Quem, por estes dias, visitar a Torre e Museu dos Clérigos, vai poder ver de perto a exposição de fotografia Só, Neste Porto Só! Trata-se de um trabalho fotográfico de Clara Ramalhão, inicialmente publicado pela U.Porto Press, e que agora, num espaço reservado a exposições temporárias da Torre dos Clérigos, assume outras dimensões. Nomeadamente, a de registo histórico.

São trabalhos do olhar, colhidos durante um período marcante da nossa história, que nos são agora devolvidos. Rostos parados no tempo. Aquele tempo que, sem aviso prévio, nos bateu à porta. Foi num ápice que, de repente, nos deixou demasiado tempo a pairar sobre o incerto. Até à bênção das reinvenções, ficaram os minutos, as horas, os dias de vidas em suspenso.

Em março de 2020, quando eclodiu a pandemia, Clara Ramalhão, enquanto médica neurorradiologista, assistiu à transformação total do hospital onde trabalha, para dar resposta à catástrofe que nos assaltou, como também de toda a sociedade, tanto em casa como na rua. Houve uma “mudança de paradigma à qual todos tivemos de nos adaptar”, confessa a autora. Foi nessa altura que sentiu que deveria ir para o terreno.

De câmara na mão, captou cores, formas e rostos que marcaram este tempo de incertezas. De vazio de respostas. Fotografou “os silêncios de uma cidade parada, entre bancos abandonados, mesas esquecidas, janelas e portas entreabertas, ruas desertas, calçadas nuas, o raiar de luz entre sombras, magníficos perante a escassez”. Encontrou “olhares fugidios, de medo, de dúvida, de ligação ao mundo e a Deus, muitas vezes numa atitude de suplica”. Foi também a altura em que algumas “franjas da sociedade se tornaram mais visíveis”, acrescenta.

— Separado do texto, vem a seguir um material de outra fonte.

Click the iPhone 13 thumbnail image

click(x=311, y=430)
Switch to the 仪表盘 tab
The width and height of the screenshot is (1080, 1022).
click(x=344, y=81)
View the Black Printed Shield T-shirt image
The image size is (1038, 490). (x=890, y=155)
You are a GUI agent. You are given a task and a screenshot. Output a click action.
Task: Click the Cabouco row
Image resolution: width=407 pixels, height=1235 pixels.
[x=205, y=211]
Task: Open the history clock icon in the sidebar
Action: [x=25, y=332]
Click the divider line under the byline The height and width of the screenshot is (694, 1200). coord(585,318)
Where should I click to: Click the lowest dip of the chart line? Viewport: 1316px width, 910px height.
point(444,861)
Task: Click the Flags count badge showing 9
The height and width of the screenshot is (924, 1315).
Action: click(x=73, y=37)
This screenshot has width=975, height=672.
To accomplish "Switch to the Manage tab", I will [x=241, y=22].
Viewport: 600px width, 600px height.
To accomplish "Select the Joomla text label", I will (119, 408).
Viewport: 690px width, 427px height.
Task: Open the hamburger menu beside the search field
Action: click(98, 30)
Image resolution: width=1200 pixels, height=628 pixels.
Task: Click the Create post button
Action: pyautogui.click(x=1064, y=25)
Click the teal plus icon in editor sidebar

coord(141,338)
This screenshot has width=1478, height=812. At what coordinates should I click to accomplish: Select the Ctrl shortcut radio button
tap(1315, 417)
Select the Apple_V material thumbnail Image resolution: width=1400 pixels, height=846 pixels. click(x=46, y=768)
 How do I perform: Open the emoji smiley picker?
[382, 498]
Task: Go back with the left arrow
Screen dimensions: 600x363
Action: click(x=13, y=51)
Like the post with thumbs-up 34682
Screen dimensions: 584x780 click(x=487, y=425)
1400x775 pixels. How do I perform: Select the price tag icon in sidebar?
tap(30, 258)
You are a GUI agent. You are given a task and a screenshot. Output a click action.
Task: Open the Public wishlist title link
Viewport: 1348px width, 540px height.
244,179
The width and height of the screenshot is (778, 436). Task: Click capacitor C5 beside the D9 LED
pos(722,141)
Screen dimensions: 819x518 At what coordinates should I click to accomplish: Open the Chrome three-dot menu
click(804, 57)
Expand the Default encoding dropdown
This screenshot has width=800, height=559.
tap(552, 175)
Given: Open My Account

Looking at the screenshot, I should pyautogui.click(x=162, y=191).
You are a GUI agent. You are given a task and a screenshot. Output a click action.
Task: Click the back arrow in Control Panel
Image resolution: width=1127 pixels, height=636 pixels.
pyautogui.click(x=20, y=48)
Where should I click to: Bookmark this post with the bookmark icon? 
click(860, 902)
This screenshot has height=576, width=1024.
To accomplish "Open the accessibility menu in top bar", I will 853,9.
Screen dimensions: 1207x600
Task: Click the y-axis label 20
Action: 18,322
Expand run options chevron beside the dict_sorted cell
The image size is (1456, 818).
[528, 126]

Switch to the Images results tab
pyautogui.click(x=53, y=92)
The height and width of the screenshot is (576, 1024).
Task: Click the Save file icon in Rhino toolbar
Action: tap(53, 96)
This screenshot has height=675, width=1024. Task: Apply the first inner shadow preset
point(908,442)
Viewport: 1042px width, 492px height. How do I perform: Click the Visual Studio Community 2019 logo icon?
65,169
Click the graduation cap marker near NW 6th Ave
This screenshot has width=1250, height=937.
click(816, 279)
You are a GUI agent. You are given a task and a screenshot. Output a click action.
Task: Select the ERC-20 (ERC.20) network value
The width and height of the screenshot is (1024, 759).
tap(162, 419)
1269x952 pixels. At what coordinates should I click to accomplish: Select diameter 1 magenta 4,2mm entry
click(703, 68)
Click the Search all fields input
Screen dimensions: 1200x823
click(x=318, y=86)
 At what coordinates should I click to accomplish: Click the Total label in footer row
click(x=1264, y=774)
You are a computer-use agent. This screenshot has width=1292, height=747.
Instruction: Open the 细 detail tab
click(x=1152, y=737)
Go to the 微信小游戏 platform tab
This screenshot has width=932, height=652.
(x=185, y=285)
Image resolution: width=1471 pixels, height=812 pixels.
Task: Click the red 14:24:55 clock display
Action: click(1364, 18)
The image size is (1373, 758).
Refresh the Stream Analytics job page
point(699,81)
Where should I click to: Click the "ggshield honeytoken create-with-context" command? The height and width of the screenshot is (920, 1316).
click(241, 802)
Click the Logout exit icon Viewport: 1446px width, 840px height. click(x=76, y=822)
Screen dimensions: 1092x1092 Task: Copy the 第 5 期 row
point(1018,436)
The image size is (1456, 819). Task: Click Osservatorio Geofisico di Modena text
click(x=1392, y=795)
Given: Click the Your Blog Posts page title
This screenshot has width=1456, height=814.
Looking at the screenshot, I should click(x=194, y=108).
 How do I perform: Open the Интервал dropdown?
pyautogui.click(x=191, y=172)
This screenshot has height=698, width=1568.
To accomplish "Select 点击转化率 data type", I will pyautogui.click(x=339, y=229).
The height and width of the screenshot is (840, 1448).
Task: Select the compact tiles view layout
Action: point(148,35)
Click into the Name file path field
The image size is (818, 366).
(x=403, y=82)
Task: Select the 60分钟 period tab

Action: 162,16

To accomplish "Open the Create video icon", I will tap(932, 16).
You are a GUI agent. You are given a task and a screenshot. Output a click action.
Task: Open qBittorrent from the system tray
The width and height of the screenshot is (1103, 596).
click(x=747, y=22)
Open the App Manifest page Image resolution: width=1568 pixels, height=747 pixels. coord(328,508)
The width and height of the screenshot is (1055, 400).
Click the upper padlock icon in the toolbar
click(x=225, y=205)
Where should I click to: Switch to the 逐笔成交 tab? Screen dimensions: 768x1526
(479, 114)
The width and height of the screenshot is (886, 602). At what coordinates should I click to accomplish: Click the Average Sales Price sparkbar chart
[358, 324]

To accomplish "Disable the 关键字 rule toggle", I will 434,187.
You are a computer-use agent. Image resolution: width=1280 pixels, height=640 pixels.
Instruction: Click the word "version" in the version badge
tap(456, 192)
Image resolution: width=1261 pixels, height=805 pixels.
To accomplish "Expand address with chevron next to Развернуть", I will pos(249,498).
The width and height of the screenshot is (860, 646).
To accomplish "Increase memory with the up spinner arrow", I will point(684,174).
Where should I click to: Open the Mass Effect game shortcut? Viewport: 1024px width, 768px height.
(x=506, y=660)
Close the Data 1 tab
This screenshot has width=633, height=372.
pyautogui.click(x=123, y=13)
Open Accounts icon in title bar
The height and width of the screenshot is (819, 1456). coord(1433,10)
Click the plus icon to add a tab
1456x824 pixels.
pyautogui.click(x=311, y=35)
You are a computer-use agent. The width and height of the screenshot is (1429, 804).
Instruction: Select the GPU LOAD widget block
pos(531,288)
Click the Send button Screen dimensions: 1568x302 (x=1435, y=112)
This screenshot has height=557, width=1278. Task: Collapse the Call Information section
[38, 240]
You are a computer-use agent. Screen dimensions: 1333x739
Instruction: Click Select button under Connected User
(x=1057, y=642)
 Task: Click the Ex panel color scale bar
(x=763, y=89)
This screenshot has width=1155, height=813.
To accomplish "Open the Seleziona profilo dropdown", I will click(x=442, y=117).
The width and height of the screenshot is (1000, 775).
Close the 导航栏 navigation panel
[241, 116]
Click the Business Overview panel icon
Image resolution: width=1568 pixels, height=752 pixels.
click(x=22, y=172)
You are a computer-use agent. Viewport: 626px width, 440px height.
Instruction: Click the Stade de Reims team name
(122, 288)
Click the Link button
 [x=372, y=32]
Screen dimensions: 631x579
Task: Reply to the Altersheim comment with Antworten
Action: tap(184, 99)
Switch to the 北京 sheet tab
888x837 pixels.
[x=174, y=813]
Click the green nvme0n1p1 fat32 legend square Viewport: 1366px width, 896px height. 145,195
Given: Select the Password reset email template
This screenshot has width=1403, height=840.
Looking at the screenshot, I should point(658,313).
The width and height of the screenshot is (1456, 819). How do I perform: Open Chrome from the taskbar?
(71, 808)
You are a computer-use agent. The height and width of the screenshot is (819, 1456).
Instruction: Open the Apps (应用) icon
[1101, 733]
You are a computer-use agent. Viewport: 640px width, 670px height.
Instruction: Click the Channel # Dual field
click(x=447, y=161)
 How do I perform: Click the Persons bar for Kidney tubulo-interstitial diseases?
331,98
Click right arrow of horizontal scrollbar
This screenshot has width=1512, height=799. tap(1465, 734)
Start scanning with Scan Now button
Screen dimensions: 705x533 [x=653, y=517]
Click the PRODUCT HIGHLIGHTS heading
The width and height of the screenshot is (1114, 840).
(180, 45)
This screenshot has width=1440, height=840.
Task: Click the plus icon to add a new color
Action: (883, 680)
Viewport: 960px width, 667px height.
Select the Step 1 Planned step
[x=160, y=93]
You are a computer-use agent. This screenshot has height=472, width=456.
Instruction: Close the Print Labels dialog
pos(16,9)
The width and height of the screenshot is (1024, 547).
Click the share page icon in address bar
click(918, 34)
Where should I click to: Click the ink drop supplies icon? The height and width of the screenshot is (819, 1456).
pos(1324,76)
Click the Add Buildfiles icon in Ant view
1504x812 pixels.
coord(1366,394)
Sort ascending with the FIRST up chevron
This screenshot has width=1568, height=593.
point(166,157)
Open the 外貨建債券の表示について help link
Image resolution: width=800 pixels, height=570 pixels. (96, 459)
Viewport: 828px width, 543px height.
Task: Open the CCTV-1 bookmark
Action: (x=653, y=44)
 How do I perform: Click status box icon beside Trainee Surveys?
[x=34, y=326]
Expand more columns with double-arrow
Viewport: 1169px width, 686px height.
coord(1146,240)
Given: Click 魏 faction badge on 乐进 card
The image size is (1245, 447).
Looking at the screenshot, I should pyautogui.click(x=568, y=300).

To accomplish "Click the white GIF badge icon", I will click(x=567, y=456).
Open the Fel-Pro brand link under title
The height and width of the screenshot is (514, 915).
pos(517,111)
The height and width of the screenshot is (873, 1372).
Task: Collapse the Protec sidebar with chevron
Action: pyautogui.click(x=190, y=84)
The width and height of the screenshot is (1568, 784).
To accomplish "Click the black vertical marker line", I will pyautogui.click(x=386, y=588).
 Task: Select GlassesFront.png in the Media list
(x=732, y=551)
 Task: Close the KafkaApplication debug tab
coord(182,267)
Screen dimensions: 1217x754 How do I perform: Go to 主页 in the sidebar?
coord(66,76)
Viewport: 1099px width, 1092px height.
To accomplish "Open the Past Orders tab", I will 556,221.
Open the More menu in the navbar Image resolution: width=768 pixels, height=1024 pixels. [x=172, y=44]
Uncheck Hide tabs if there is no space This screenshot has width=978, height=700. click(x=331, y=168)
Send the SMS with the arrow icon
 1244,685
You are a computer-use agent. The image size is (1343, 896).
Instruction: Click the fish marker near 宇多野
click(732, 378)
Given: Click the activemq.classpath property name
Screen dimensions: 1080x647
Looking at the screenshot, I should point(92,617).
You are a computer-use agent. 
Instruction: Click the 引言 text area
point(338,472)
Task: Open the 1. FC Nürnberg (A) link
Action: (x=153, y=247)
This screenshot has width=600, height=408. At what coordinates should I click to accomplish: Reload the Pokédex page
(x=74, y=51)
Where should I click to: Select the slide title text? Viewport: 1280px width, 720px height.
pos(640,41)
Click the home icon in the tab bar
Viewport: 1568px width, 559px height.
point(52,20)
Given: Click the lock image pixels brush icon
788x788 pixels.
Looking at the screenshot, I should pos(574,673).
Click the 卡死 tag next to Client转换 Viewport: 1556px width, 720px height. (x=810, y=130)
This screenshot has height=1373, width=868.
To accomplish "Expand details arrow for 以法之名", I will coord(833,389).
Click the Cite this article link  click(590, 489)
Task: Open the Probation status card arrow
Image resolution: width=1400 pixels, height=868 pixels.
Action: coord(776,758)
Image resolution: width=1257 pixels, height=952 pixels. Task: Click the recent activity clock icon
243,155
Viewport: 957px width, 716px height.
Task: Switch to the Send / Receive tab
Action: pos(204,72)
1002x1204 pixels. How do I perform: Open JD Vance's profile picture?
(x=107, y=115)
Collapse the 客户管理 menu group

Com esta exposição, pretende-se mostrar a todos os visitantes da Torre “o que foi viver o Porto vazio, sem as suas gentes e sem os seus visitantes, mas, também, mostrar uma mensagem de luz e de esperança”, afirma o Padre Manuel Fernando, Presidente da Irmandade dos Clérigos.

Inaugurada no passado dia 18 de maio, Só Neste Porto Só! é uma exposição que funciona também como “um registo histórico de um momento ímpar da história da cidade do Porto”, diz-nos o diretor executivo, António Tavares.

A exposição está patente no quarto piso do Museu dos Clérigos. (Fotos: DR)

São cerca de 30 fotografias, algumas das quais com “rostos emblemáticos”, que refletem aquela que foi a primeira fase do “recolhimento e do medo”, acrescenta Clara Ramalhão. Retratos aos quais não escapa um olhar “de súplica e de fé”, como o que podemos ver, em grande escala, na fotografia que nos acolhe, quando entramos no espaço.

Com ruas e passeios povoados de ausência de vida, Só Neste Porto Só! é o registo de uma cidade esvaziada pela pandemia. Estes momentos vividos durante o confinamento foram também o mote para realizar Lockdown Porto, um filme de Paulo Pereira que está disponível no mesmo espaço expositivo. Este trabalho já valeu a Paulo Pereira a conquista de prémios no ciclo de cinema Finisterra – Arrábida Film Art & Tourism Festival, aos quais se juntou uma menção honrosa por parte do júri.

A exposição Só, Neste Porto Só! pode ser visitada das 09h00 às 19h00, até 31 de agosto de 2021, no quarto piso do Museu dos Clérigos. O bilhete, que permite o acesso à Torre, custa 6 euros.

(Foto: DR)

Sobre Clara Ramalhão

Clara Ramalhão nasceu em Lourenço Marques, Moçambique. É fotógrafa profissional desde 1997, atividade que concilia com a de médica neurorradiologista.

Autora de publicações nos domínios das artes e da medicina, assinou várias exposições de fotografia focadas maioritariamente na sua ligação a África, Entra elas inclui-se “A Voz da Forma“, exposição que esteve patente na Casa Comum da Reitoria da U.Porto entre dezembro de 2019 e os primeiros meses de 2020.